Educate! is thrilled to announce a monumental opportunity to reach more youth than ever before. This year we are launching in our second country: Rwanda. Through our education reform efforts, we will impact the education of every secondary student across the nation-- that’s 215,000 youth annually. This expansion is a major milestone toward sustainably impacting youth livelihoods through education systems change.

Last year Rwanda reformed its upper secondary curriculum, aiming to use skills-based education to directly tie secondary school to a better life after graduation. The government invited Educate! to serve as a technical advisor on the reforms. In mid-2015, Rwanda’s Ministry of Education introduced several successful components of Educate!’s model into the national entrepreneurship curriculum that is being rolled out in 2016. This partnership means that components of our model, Skills Labs and Student Business Clubs, will reach all secondary students across the country.

Our work in Rwanda is called the Educate! Exchange and is a partnership between Educate!, the highly respected Rwandan organization Akazi Kanoze, and EDC, a major international development organization. The goal of the Educate! Exchange is to improve teaching methods and techniques to support teachers with adopting the new competency-based methods included in the entrepreneurship curriculum, especially the Skills Lab and Student Business Clubs.

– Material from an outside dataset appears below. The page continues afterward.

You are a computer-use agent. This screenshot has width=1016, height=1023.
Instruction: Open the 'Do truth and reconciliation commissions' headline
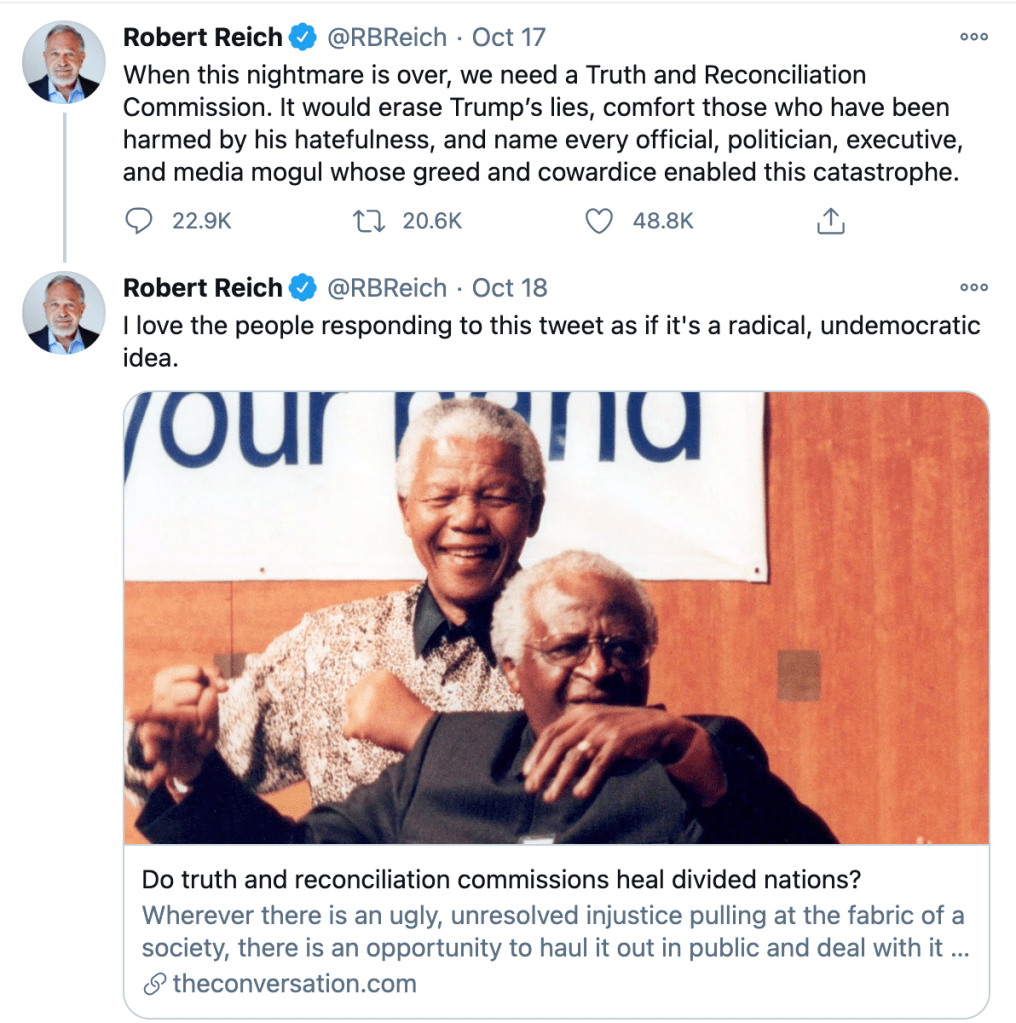(x=501, y=879)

Now, we are busy laying the foundations to launch the Educate! Exchange on the ground. We’ve hired a core team of ambitious, passionate professionals who are eager to reach tens of thousands more students annually. To support the roll out of the new curriculum at the school level, Educate! will focus on teacher training in 100 secondary schools for two years. We will start by running workshops to prepare entrepreneurship teachers for the new curriculum. We will also produce structured lesson plans for teachers to help them adopt the new Skills Lab and Student Business Club structures. Finally, we will engage teachers in learning exchange visits, providing them an opportunity to visit each other schools and observe one another practice the new teaching methods!

We are inspired by the huge opportunity for impact in Rwanda. Recognizing the significance of our expansion, we remain focused on rigorous monitoring and evaluation of our impact. We are especially excited by the chance to do “research and development” on how we can best support reform.  We are thrilled that the prestigious Abdul Latif Jameel Poverty Action Lab (J-PAL) has awarded us a grant to partner with their researchers to carry out a randomized controlled trial in Rwanda. In the first evaluation of its kind that we are aware of, we will measure the impact our methods for implementing skills-based education reform have on youth livelihoods.

Our activities in Rwanda are an opportunity to test the most scalable, sustainable ways to create impact on youth livelihoods through systems change, and are an important step toward achieving our Vision for 2024 of reaching one million students annually across 10 countries in Sub-Saharan Africa.